» **SUPPLIED DATA**:
- - - - -

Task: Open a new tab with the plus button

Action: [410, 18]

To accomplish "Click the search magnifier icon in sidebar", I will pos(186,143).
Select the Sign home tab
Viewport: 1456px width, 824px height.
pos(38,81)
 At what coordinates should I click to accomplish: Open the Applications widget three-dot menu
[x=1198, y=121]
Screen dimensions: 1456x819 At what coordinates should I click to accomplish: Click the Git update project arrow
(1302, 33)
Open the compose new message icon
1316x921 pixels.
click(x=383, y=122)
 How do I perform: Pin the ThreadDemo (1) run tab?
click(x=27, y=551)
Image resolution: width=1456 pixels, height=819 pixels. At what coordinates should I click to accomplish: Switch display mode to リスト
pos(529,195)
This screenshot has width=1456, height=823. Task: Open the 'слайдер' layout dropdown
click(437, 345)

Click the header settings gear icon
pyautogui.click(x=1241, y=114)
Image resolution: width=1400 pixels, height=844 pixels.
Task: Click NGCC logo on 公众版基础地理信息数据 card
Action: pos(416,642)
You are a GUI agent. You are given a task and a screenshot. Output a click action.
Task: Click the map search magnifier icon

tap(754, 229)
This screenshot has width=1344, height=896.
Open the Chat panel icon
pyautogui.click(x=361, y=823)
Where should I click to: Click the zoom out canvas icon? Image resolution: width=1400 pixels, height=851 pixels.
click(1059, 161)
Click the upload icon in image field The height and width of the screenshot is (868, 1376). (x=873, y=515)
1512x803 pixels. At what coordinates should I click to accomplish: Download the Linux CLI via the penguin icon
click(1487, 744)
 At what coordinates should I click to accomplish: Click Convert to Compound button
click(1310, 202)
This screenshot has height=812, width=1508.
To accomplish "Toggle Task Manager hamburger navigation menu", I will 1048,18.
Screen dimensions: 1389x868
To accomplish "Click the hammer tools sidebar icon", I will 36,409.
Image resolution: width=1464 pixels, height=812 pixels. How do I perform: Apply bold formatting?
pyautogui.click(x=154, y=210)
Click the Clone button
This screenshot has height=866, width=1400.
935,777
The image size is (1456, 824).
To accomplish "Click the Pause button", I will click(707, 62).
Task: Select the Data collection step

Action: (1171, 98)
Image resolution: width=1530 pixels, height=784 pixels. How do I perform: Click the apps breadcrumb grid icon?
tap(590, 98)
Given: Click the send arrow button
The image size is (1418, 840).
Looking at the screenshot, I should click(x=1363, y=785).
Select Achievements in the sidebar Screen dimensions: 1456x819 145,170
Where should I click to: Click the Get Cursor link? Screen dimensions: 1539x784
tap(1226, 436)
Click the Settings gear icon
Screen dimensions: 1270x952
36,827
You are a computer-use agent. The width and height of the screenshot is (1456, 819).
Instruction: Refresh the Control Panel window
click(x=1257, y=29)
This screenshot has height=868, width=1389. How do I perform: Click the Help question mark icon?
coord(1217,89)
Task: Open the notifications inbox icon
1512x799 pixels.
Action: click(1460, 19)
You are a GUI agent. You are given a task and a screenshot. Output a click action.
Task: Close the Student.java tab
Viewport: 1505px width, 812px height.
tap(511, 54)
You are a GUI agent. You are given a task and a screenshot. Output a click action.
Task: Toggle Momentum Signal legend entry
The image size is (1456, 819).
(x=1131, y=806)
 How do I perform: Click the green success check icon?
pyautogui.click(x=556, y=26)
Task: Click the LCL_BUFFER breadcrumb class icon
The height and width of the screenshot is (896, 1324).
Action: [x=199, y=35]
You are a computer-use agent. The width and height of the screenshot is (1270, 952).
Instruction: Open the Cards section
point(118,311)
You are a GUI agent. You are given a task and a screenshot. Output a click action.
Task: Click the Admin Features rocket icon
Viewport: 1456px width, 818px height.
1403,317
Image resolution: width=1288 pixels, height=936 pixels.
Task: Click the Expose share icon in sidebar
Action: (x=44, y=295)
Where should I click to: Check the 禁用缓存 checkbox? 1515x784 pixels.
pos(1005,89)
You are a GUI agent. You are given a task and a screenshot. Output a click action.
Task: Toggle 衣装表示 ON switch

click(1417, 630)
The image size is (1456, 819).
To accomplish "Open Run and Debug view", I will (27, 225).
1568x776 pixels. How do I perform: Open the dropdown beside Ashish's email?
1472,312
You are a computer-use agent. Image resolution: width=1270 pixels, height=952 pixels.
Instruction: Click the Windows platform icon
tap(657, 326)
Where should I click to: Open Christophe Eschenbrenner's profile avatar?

- - - - -

» **EXERCISE OBJECTIVE**:
Copy every record above exactly as it is.

» **TASK RESULT**:
Task: Open a new tab with the plus button

Action: [410, 18]

To accomplish "Click the search magnifier icon in sidebar", I will pos(186,143).
Select the Sign home tab
Viewport: 1456px width, 824px height.
pos(38,81)
 At what coordinates should I click to accomplish: Open the Applications widget three-dot menu
[x=1198, y=121]
Screen dimensions: 1456x819 At what coordinates should I click to accomplish: Click the Git update project arrow
(1302, 33)
Open the compose new message icon
1316x921 pixels.
click(x=383, y=122)
 How do I perform: Pin the ThreadDemo (1) run tab?
click(x=27, y=551)
Image resolution: width=1456 pixels, height=819 pixels. At what coordinates should I click to accomplish: Switch display mode to リスト
pos(529,195)
This screenshot has width=1456, height=823. Task: Open the 'слайдер' layout dropdown
click(437, 345)

Click the header settings gear icon
pyautogui.click(x=1241, y=114)
Image resolution: width=1400 pixels, height=844 pixels.
Task: Click NGCC logo on 公众版基础地理信息数据 card
Action: pos(416,642)
You are a GUI agent. You are given a task and a screenshot. Output a click action.
Task: Click the map search magnifier icon

tap(754, 229)
This screenshot has width=1344, height=896.
Open the Chat panel icon
pyautogui.click(x=361, y=823)
Where should I click to: Click the zoom out canvas icon? Image resolution: width=1400 pixels, height=851 pixels.
click(1059, 161)
Click the upload icon in image field The height and width of the screenshot is (868, 1376). (x=873, y=515)
1512x803 pixels. At what coordinates should I click to accomplish: Download the Linux CLI via the penguin icon
click(1487, 744)
 At what coordinates should I click to accomplish: Click Convert to Compound button
click(1310, 202)
This screenshot has height=812, width=1508.
To accomplish "Toggle Task Manager hamburger navigation menu", I will 1048,18.
Screen dimensions: 1389x868
To accomplish "Click the hammer tools sidebar icon", I will 36,409.
Image resolution: width=1464 pixels, height=812 pixels. How do I perform: Apply bold formatting?
pyautogui.click(x=154, y=210)
Click the Clone button
This screenshot has height=866, width=1400.
935,777
The image size is (1456, 824).
To accomplish "Click the Pause button", I will click(707, 62).
Task: Select the Data collection step

Action: (1171, 98)
Image resolution: width=1530 pixels, height=784 pixels. How do I perform: Click the apps breadcrumb grid icon?
tap(590, 98)
Given: Click the send arrow button
The image size is (1418, 840).
Looking at the screenshot, I should click(x=1363, y=785).
Select Achievements in the sidebar Screen dimensions: 1456x819 145,170
Where should I click to: Click the Get Cursor link? Screen dimensions: 1539x784
tap(1226, 436)
Click the Settings gear icon
Screen dimensions: 1270x952
36,827
You are a computer-use agent. The width and height of the screenshot is (1456, 819).
Instruction: Refresh the Control Panel window
click(x=1257, y=29)
This screenshot has height=868, width=1389. How do I perform: Click the Help question mark icon?
coord(1217,89)
Task: Open the notifications inbox icon
1512x799 pixels.
Action: click(1460, 19)
You are a GUI agent. You are given a task and a screenshot. Output a click action.
Task: Close the Student.java tab
Viewport: 1505px width, 812px height.
tap(511, 54)
You are a GUI agent. You are given a task and a screenshot. Output a click action.
Task: Toggle Momentum Signal legend entry
The image size is (1456, 819).
(x=1131, y=806)
 How do I perform: Click the green success check icon?
pyautogui.click(x=556, y=26)
Task: Click the LCL_BUFFER breadcrumb class icon
The height and width of the screenshot is (896, 1324).
Action: [x=199, y=35]
You are a computer-use agent. The width and height of the screenshot is (1270, 952).
Instruction: Open the Cards section
point(118,311)
You are a GUI agent. You are given a task and a screenshot. Output a click action.
Task: Click the Admin Features rocket icon
Viewport: 1456px width, 818px height.
1403,317
Image resolution: width=1288 pixels, height=936 pixels.
Task: Click the Expose share icon in sidebar
Action: (x=44, y=295)
Where should I click to: Check the 禁用缓存 checkbox? 1515x784 pixels.
pos(1005,89)
You are a GUI agent. You are given a task and a screenshot. Output a click action.
Task: Toggle 衣装表示 ON switch

click(1417, 630)
The image size is (1456, 819).
To accomplish "Open Run and Debug view", I will (27, 225).
1568x776 pixels. How do I perform: Open the dropdown beside Ashish's email?
1472,312
You are a computer-use agent. Image resolution: width=1270 pixels, height=952 pixels.
Instruction: Click the Windows platform icon
tap(657, 326)
Where should I click to: Open Christophe Eschenbrenner's profile avatar?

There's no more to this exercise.